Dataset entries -
----

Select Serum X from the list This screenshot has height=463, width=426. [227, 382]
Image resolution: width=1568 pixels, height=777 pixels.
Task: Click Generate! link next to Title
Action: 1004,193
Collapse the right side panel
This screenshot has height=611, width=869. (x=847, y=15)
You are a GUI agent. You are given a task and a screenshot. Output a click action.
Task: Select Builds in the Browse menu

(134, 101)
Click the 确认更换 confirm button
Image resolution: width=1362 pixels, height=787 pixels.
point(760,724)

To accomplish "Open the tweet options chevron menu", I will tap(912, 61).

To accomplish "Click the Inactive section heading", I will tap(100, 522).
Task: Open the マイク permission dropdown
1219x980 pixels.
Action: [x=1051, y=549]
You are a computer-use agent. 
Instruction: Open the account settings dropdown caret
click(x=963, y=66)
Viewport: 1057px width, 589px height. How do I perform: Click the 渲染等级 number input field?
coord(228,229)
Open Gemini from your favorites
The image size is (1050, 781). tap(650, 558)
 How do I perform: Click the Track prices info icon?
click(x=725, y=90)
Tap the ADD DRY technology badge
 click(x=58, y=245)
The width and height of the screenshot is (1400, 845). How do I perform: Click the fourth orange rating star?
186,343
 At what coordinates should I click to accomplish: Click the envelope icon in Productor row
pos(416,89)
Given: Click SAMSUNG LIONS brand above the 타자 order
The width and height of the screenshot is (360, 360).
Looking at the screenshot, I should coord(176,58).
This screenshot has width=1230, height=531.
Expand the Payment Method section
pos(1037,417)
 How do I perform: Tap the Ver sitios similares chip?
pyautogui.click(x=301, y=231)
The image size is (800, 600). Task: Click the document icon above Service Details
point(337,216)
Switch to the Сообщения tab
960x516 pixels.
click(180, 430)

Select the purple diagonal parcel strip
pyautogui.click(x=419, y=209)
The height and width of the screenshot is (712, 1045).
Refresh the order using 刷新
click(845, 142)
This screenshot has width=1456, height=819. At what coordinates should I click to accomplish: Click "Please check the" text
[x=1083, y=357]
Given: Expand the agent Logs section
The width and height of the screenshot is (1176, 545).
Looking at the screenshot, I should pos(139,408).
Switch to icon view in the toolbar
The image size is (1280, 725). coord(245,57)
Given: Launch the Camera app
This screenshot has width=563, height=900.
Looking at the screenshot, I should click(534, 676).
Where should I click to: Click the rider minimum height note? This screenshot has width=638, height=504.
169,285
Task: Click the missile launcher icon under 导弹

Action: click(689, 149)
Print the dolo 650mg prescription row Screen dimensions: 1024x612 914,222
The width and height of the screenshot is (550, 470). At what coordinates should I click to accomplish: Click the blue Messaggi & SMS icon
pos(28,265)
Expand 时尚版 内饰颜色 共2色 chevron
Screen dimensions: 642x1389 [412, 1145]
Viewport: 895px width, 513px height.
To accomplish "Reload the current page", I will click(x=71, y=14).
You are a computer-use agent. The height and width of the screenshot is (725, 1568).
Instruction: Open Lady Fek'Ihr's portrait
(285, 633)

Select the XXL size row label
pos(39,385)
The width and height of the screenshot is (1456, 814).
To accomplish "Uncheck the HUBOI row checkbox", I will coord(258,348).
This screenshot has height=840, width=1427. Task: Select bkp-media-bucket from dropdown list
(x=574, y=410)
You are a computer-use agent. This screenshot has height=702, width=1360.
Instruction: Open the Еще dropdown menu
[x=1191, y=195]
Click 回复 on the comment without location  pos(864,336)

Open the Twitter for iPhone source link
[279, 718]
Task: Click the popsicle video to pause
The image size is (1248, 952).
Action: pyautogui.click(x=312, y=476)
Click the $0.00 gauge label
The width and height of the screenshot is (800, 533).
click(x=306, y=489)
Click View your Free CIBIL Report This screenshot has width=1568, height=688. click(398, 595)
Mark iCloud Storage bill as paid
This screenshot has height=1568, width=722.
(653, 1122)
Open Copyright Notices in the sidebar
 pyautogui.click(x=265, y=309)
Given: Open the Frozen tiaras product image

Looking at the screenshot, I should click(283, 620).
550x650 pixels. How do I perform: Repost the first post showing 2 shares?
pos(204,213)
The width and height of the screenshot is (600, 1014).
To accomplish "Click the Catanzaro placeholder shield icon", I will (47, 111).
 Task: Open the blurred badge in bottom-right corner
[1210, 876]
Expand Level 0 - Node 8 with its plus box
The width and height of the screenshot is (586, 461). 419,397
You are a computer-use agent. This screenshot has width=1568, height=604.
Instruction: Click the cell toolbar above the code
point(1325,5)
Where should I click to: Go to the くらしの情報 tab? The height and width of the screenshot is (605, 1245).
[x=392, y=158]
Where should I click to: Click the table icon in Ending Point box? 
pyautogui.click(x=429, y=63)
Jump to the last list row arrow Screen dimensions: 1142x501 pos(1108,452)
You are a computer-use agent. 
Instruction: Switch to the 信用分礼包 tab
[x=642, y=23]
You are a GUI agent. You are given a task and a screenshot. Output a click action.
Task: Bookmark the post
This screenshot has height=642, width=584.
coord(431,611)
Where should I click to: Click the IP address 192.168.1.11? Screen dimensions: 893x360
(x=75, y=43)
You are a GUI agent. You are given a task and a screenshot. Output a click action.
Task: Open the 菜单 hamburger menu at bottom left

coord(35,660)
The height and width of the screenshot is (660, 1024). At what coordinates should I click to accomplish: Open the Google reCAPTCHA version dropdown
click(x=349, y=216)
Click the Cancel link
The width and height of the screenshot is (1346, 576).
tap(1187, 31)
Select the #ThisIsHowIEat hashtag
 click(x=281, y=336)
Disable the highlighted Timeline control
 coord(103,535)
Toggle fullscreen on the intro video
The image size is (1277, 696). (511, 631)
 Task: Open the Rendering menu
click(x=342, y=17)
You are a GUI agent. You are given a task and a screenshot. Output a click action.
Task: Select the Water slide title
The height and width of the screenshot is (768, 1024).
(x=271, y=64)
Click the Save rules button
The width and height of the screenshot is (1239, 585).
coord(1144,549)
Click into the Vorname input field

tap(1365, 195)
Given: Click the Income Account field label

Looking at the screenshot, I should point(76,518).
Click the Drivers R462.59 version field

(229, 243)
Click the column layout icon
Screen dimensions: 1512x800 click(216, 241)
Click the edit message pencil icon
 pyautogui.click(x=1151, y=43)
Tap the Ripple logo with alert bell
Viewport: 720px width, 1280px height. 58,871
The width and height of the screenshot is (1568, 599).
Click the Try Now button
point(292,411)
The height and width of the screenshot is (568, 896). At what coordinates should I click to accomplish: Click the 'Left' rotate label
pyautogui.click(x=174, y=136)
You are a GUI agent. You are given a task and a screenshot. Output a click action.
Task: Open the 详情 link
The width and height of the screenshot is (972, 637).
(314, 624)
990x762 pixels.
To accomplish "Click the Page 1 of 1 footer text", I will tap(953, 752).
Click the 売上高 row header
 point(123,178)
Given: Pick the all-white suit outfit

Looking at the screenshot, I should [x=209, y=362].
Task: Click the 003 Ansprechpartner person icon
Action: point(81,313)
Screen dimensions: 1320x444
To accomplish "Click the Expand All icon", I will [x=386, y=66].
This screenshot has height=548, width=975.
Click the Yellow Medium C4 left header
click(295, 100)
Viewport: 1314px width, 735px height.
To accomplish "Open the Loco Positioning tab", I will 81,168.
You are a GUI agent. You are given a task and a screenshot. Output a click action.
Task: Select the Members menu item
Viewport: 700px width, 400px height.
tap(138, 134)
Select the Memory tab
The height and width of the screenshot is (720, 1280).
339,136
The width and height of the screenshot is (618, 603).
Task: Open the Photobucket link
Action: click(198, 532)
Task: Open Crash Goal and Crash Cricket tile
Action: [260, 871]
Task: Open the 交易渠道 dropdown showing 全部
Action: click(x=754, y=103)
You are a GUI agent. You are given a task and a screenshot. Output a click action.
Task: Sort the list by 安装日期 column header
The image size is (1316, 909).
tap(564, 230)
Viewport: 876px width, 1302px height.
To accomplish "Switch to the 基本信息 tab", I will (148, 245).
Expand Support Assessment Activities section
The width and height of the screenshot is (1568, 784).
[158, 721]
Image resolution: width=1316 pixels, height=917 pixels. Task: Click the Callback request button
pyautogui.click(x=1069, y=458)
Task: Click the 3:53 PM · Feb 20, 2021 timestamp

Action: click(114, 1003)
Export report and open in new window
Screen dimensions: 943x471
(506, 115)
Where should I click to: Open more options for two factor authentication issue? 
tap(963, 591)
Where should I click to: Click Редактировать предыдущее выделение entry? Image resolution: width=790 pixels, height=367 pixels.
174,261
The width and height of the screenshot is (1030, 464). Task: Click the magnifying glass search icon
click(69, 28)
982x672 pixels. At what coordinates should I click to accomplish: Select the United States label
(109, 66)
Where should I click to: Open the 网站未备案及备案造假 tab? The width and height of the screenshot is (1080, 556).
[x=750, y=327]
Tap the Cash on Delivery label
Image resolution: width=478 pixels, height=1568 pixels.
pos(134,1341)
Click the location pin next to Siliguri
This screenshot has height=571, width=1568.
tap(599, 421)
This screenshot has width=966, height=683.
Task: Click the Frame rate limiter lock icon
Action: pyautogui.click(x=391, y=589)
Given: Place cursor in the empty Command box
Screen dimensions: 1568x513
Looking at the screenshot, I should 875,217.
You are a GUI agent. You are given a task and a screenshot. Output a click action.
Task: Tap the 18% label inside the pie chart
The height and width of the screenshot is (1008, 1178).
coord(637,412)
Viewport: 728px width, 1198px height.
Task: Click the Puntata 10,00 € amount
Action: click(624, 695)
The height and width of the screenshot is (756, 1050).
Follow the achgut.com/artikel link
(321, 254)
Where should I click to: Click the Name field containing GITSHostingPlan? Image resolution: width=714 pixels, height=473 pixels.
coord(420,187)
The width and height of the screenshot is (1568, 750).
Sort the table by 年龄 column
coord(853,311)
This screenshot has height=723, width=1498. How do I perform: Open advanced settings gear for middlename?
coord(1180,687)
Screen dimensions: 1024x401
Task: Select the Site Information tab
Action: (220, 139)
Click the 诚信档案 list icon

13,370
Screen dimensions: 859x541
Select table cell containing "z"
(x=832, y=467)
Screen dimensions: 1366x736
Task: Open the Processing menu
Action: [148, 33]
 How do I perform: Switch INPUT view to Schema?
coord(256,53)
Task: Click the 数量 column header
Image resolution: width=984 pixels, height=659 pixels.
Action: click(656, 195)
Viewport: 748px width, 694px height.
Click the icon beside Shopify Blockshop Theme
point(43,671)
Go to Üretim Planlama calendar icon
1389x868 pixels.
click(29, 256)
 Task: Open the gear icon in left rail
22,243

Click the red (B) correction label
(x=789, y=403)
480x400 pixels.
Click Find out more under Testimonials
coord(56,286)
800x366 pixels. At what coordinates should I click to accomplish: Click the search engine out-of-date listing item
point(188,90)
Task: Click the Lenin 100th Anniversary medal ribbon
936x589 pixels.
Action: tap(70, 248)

----

Assigned task -
Wherever the string "will" appears in a line of the records, copy that line.

Solution to this exercise -
To accomplish "Open the tweet options chevron menu", I will tap(912, 61).
To accomplish "Click the Inactive section heading", I will tap(100, 522).
To accomplish "Reload the current page", I will click(x=71, y=14).
To accomplish "Uncheck the HUBOI row checkbox", I will coord(258,348).
To accomplish "Click the Catanzaro placeholder shield icon", I will (47, 111).
To accomplish "Click the Page 1 of 1 footer text", I will tap(953, 752).
To accomplish "Click the Expand All icon", I will [x=386, y=66].
To accomplish "Open the Loco Positioning tab", I will 81,168.
To accomplish "Switch to the 基本信息 tab", I will (148, 245).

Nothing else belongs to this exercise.